New York Sprint Nextel Corp. said Thursday it managed to post a quarterly net gain of contract subscribers for the first time since 2007, as its turnaround continues.
The cell phone company added a net 58,000 contract subscribers in the fourth quarter. That was much less than AT&T; or Verizon Wireless added, but a big improvement for Sprint, the third-largest wireless carrier in the U.S. Contract subscribers are the most lucrative.
Overall, Sprint added 1.1 million subscribers, its best result since 2006. The figure actually beat Verizon Wireless, the largest wireless carrier. However, Verizon is starting to sell Apple Inc.'s iPhone on Thursday, adding to competitive pressure on all other carriers.

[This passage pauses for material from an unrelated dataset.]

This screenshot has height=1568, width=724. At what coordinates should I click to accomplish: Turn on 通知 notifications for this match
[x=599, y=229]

Despite subscriber gains, Sprint said it lost $929 million, or 31 cents per share, in the three months ended Dec. 31. That was an improvement over a loss of $980 million, or 34 cents per share, a year ago.
Analysts polled by FactSet were expecting a slightly smaller loss of 30 cents per share.

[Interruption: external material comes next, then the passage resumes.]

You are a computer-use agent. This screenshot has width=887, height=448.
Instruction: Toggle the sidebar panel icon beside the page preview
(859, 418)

Revenue rose 6 percent to $8.3 billion from $7.87 billion a year ago. That beat the $8.16 billion analysts expected.
Sprint shares rose 14 cents, or 3.2 percent, to $4.49 in morning trading.

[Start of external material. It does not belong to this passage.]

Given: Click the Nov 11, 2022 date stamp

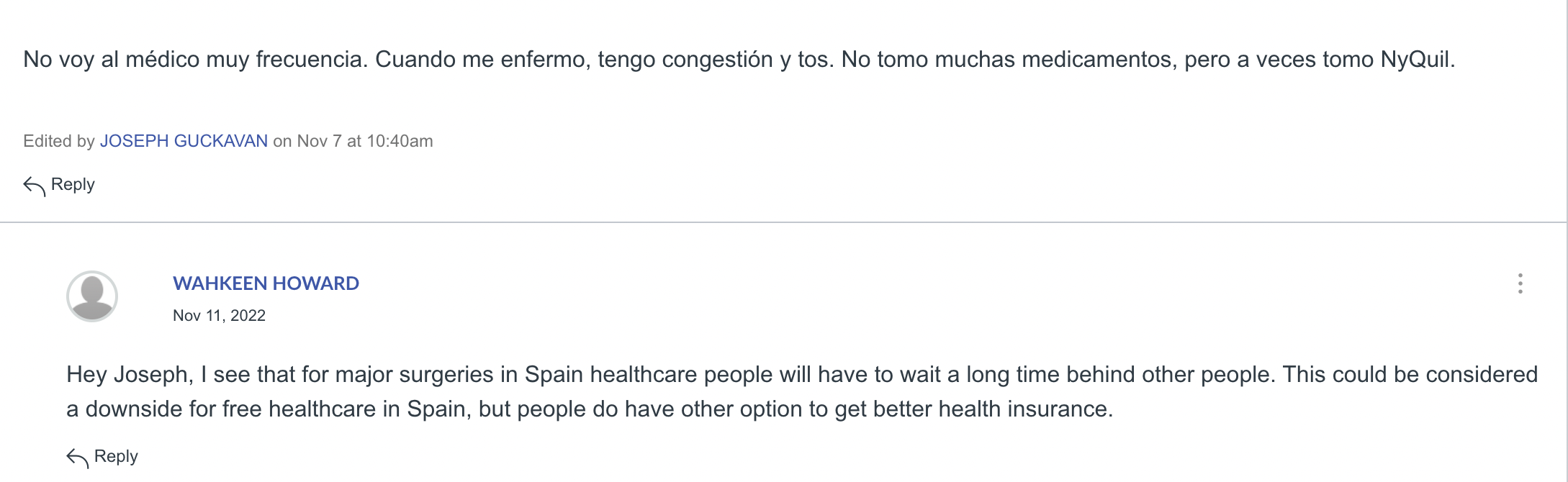Looking at the screenshot, I should 219,316.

So-called prepaid plans, which don't require a contract, attracted a net 646,000 subscribers in the quarter. Sprint markets these plans under brands like Boost Mobile and Virgin Mobile.
Sprint also added 393,000 subscribers through wholesalers and affiliates.
The big millstone around Sprint's neck is the Nextel network, which it acquired in 2005. It's been losing subscribers nearly every quarter since then, and losses accelerated to 1.2 million in the latest quarter. The overall net subscriber gain is all due to additions on the Sprint network.
The subscriber gains come after big improvements in customer service, something CEO Dan Hesse has made central to his turnaround efforts.
"I'm not declaring 'Mission Accomplished' yet, far from it. We are not even close to reaching what I think Sprint is capable of, but ... our progress has been significant and we're on the right track," Hesse told analysts Thursday.
He compared Sprint's performance to that of the Indianapolis Colts in 1999, in which they made a record turnaround compared to the previous year but lost in the first game of the playoffs.
"Their enormous progress signaled better things to come," Hesse said.
Hesse said the company was taking action to respond to the threat of the Verizon iPhone, but didn't give many specifics.
"I'm not saying there won't be any impact, but we're doing what we can to make sure that our customers stay with us," the CEO said.
In December, Sprint announced that it would start shutting down the Nextel network in 2013, and be done by 2015. Nextel subscribers will need new phones before then.
Sprint said it expects to post an overall gain in contract subscribers for 2011, and to improve subscriber figures in general over last year. It expects revenue be flat with last year, or improve somewhat.